Merck held up some postcards Van Gorden had sent her. On one recent one mailed from the Amish country in Pennsylvania where Van Gorden has retired had shared his regrets he was unable to attend the Society event. Another postal had a teepee drawn near the stamp. “And that’s because he delivered mail to my mailbox,” and “I did have a teepee,” she smiled. On another card was his photo taken in the Cos Cob Post Office. “And that’s our beloved Cos Cob postman, Gerald Van Gorden. And I’m giving these postcards to Archivist Christopher Shields because his handwriting is extraordinary.”

Guests then divided up five at time to explore the Archives led by Shields. There, waiting to be publicly displayed in January was another recent art gift, Childe Hassam’s painting of “The Red Mill, Cos Cob.” “It was purchased at auction at Christie’s probably two months ago,” shared Shield. The painting dates to Hassam’s first visit to the famous Cos Cob art colony in 1896.

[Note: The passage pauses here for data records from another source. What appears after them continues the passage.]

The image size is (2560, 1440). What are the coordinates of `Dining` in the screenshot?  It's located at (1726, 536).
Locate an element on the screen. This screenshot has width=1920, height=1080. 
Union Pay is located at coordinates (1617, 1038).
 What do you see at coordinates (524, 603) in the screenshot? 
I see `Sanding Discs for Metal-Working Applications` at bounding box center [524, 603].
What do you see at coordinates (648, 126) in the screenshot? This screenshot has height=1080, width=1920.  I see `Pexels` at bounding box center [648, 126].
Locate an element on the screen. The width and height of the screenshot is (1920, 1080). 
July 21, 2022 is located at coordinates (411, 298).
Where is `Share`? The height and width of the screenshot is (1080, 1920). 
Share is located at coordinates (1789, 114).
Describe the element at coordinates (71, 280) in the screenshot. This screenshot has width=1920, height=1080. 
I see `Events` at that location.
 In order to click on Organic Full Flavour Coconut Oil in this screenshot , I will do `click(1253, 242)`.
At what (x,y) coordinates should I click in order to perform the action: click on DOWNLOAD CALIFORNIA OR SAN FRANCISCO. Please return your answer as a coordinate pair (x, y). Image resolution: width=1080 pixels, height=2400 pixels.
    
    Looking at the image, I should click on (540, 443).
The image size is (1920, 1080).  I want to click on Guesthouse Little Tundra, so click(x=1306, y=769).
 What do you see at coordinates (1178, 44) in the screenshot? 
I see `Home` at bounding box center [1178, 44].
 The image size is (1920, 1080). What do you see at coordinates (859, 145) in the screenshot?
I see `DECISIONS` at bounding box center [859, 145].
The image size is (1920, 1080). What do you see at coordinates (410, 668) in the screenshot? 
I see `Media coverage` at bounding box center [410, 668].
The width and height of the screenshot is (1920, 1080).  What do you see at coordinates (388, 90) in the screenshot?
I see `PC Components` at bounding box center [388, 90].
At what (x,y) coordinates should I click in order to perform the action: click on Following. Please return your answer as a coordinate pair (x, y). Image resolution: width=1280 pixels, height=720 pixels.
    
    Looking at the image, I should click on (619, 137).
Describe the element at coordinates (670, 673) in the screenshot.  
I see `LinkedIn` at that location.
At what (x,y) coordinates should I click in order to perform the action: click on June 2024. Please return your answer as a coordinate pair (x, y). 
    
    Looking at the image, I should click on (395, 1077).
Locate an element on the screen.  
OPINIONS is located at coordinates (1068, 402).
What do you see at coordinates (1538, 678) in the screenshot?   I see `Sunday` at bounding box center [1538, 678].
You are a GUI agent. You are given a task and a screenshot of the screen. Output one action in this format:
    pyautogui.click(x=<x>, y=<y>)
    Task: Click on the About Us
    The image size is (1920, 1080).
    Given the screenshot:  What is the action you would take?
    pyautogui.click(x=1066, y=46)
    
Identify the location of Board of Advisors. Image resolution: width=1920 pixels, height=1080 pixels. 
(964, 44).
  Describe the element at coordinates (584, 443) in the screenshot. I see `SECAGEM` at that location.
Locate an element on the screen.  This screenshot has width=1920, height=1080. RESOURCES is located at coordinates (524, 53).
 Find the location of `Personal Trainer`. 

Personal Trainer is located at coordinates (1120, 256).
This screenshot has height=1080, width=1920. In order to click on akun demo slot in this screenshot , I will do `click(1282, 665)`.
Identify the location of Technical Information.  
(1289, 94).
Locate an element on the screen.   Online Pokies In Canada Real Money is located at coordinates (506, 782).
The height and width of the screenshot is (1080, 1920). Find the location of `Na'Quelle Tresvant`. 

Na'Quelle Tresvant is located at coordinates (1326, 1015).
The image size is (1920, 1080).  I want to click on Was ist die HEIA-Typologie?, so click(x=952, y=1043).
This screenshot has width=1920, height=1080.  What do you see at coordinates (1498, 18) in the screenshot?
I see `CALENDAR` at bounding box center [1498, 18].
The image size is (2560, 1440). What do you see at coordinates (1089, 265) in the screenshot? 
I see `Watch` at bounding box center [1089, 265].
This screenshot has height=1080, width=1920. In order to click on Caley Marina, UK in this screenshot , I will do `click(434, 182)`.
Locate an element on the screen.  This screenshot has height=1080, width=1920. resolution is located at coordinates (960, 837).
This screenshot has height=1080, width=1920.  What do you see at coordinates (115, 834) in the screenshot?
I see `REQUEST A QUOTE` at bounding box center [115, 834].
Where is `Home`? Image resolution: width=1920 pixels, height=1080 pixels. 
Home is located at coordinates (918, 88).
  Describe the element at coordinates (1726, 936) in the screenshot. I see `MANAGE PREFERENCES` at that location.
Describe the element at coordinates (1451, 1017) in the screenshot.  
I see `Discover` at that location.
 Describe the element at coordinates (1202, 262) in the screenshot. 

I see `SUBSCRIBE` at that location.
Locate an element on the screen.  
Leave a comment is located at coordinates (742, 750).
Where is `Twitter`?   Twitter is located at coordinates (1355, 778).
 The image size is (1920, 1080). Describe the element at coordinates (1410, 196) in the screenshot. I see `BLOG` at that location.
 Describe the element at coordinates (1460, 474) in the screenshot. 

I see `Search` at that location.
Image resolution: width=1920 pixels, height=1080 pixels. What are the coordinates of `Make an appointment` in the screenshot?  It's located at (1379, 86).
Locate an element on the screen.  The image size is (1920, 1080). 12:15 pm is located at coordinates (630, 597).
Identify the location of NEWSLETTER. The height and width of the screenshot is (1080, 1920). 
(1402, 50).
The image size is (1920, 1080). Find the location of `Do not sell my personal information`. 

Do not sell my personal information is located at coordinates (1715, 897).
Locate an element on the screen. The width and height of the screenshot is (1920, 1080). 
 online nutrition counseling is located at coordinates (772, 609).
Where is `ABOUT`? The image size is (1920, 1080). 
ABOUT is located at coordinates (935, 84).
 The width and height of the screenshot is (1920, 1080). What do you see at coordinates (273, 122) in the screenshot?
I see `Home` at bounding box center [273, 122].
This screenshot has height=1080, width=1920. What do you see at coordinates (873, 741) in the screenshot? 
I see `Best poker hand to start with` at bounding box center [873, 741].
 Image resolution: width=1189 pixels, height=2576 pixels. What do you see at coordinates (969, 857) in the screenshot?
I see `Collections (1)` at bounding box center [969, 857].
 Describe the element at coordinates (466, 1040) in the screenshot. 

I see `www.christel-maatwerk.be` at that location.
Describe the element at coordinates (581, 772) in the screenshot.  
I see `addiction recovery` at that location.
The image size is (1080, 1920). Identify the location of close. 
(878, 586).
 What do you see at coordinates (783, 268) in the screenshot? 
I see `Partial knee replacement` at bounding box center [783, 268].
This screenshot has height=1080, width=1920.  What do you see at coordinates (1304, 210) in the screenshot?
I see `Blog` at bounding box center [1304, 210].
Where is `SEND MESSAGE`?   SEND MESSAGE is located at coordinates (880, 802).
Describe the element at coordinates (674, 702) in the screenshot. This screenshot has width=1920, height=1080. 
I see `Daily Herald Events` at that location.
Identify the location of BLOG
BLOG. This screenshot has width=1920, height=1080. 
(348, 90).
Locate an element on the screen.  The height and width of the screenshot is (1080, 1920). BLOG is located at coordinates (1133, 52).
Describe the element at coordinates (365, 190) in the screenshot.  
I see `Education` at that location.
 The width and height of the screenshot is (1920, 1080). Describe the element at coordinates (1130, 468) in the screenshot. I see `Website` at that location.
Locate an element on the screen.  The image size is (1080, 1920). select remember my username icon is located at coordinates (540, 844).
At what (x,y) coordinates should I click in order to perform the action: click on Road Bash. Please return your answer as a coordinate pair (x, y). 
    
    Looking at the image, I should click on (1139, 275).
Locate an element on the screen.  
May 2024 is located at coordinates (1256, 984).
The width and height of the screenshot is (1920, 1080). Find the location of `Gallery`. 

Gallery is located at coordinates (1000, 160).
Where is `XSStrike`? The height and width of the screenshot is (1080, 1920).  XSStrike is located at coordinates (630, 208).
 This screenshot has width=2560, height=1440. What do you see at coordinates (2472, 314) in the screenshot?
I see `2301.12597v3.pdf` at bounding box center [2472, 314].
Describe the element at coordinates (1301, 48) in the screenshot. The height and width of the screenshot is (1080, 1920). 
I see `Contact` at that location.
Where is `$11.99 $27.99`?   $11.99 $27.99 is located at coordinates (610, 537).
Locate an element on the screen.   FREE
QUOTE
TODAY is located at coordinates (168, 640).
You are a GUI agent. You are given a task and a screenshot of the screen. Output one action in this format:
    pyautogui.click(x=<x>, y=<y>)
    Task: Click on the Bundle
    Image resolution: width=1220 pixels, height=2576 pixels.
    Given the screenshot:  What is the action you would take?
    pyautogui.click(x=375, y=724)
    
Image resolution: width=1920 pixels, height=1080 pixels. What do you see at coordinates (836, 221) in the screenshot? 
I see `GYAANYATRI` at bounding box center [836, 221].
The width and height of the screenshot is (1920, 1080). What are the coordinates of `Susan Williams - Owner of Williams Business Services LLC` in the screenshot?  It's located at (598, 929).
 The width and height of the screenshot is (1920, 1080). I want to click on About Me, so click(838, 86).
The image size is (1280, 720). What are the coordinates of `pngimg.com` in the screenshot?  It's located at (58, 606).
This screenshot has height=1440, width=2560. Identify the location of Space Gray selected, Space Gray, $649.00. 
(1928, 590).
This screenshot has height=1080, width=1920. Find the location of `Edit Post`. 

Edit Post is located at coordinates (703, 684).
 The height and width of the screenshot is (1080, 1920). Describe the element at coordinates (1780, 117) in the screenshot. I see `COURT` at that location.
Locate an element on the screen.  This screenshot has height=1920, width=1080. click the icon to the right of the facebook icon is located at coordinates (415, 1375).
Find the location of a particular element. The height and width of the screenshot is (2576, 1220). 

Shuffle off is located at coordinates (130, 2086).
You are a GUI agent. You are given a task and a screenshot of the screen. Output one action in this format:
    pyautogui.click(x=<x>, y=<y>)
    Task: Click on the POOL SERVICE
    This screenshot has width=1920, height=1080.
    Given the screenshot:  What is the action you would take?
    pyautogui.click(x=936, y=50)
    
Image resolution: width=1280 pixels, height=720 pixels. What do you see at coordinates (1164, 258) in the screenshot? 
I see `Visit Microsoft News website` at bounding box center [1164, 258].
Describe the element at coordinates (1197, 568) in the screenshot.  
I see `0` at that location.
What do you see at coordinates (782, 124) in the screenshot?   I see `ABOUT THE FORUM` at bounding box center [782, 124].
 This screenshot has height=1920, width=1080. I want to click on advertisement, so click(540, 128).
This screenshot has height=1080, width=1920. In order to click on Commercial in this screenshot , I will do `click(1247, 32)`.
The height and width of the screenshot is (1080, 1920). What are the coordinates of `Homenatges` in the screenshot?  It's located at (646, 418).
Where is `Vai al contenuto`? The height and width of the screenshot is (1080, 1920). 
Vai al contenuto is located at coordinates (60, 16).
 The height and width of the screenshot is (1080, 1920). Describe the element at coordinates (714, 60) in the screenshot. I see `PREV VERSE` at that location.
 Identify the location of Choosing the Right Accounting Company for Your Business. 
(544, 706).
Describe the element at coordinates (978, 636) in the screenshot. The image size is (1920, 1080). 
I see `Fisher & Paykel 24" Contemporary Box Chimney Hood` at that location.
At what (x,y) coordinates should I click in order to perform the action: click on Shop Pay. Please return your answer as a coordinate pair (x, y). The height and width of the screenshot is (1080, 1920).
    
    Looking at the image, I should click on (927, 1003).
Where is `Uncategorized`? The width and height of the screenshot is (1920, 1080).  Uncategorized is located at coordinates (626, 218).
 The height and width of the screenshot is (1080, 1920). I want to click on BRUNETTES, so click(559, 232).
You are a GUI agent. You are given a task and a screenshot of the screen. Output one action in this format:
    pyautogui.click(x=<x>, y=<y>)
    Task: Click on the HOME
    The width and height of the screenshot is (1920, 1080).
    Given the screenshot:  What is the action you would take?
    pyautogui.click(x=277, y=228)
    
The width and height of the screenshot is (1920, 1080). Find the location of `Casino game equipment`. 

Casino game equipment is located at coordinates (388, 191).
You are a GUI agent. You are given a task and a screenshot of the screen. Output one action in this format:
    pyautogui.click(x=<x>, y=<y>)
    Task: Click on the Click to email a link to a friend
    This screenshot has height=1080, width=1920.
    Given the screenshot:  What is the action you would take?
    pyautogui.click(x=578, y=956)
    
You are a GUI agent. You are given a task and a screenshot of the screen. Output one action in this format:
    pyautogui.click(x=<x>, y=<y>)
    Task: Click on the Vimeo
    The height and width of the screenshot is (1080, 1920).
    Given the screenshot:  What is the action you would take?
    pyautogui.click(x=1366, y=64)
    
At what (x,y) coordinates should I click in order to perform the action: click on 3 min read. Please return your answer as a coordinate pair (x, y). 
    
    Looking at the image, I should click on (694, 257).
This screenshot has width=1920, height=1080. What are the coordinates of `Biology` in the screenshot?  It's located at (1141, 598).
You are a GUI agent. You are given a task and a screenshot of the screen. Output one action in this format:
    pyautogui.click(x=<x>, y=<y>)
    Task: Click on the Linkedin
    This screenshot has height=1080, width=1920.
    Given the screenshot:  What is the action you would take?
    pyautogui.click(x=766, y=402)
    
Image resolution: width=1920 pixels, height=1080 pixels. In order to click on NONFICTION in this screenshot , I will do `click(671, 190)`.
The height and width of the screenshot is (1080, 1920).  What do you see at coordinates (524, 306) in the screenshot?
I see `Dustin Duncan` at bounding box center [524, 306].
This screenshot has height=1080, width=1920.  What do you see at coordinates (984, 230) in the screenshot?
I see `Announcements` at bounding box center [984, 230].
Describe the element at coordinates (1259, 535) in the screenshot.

In light of these recent art donations Mecky was asked by this attendee what were the Society’s present collecting objectives with the Society’s increased spaces. She shared their “Collections Management Policy” that addresses both its Archives and Museum.

“The Archivist’s collecting objective is to maintain and build the present collection the acquisition of unique or rare historical collection items pertaining to all aspects of Greenwich. These items include but are not limited to: Personal papers and manuscripts including letters, diaries, journals, memoranda, reminiscences, rosters, service records, account books, charts, surveys, published works, and field books. Photographs, negatives, and slides. Ephemera and memorabilia such as ribbons, medals, lapel buttons, awards, and other small objects. Audiotapes, videotapes, DVDs, and digital audiovisual formats both amateur and professional. Material pertaining to all aspects of Bush-Holley House and its occupants through the years.

The Museum Curator’s collecting objective is to maintain and build the present collection of objects documenting the material culture of present and former inhabitants of Greenwich and its region. Particular emphasis is given to those items connected to the history of Bush-Holley Historic Site or useful to its interpretation. Objects include, but are not limited to fine and decorative arts, maritime, agricultural, industrial and domestic artifacts, such as: Items reflecting the lifestyles of the occupants of Bush-Holley Historic Site. Items reflecting the activities of members of the Cos Cob Art Colony. Items made or used in Greenwich reflecting historic or present-day Greenwich. Items concerning or associated with Greenwich people, places or events.